Smart Japanese tech money moves to Singapore

by April 27, 2017 General

A city with no cars on the street looms as a possible future for Singapore, according to its latest tech billionaire.

Taizo Son, who built his fortune on hit smartphone game Puzzle & Dragons, has relocated to the city-state from Tokyo and plans to invest $100 million in Southeast Asia within five years. The younger brother of the SoftBank Group’s founder said last week he’d become frustrated by regulation in Japan, as well as the country’s education system.

“I tried very hard by lobbying the Japanese government: ‘Why don’t we have a regulatory sandbox to bring some innovative ideas?,”‘ Son told an the event arranged by the private bank of DBS. Group Holdings Ltd. “But the country’s too big and very slow to move. But here, even the government, regulators are innovation-minded.”ched in 2014.

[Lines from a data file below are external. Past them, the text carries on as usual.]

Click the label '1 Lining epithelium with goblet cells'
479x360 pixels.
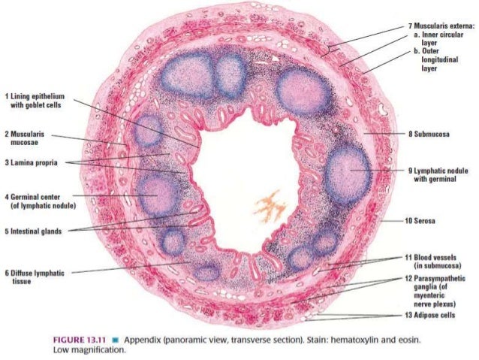pyautogui.click(x=35, y=101)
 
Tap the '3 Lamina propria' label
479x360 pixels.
pyautogui.click(x=31, y=162)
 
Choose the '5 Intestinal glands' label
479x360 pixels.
pyautogui.click(x=35, y=231)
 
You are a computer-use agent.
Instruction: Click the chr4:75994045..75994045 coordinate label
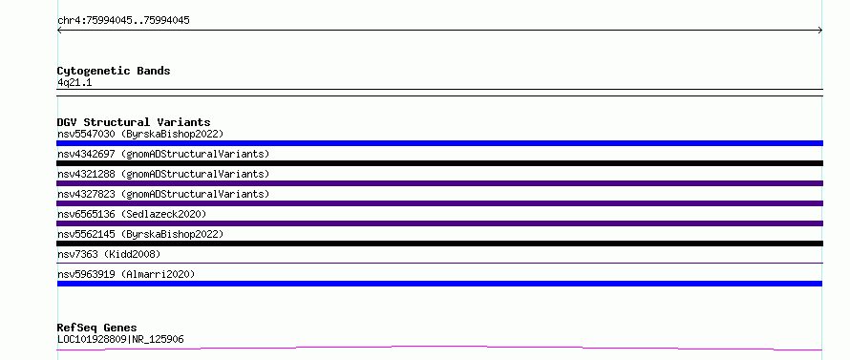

Singapore’s high rate of internet use and a reliance on online data-processing has seen the government, agencies and companies look to technology to change how things are done, from self-driving buses and traffic management to public transport fares that are charged automatically.

With little crime, low personal tax rates and no capital gains tax, the country has already drawn other billionaires, including Eduardo Saverin, a co-founder of Facebook.

Taizo Son founded gamemaker GungHo Online Entertainment and is now chief executive officer of Mistletoe, a combination of early-stage venture firm, incubator and entrepreneur-in-residence program. His brother Masayoshi Son is chairman of SoftBank and is Japan’s second-richest man with a net worth of $12.9 billion.

Taizo Son’s move was partly motivated by his three-year-old son after losing confidence in Japan’s education system, which he said has failed to adapt from the approach used to build the company into a postwar industrial giant.

The Japanese system is “extremely terrible” at creating entrepreneurs, and Son said he intends to open a school in Singapore after recently opening one near Tokyo that encourages children to learn without teachers.

Among his existing investments in the region is games and e-commerce operator Garena, the most valuable startup in Southeast Asia.

Son laid out his vision for a futuristic city where large vehicles go underground, commuting is done on personal mobility devices, and people can shower with water purification systems the size of a suitcase.

“I’m getting an inspiration from Venice because inside Venice there is no car,” he said. He added an aspiration to redesign cities away from the industrialised, car-centric model of the 20th century to one that is more “human-centric”.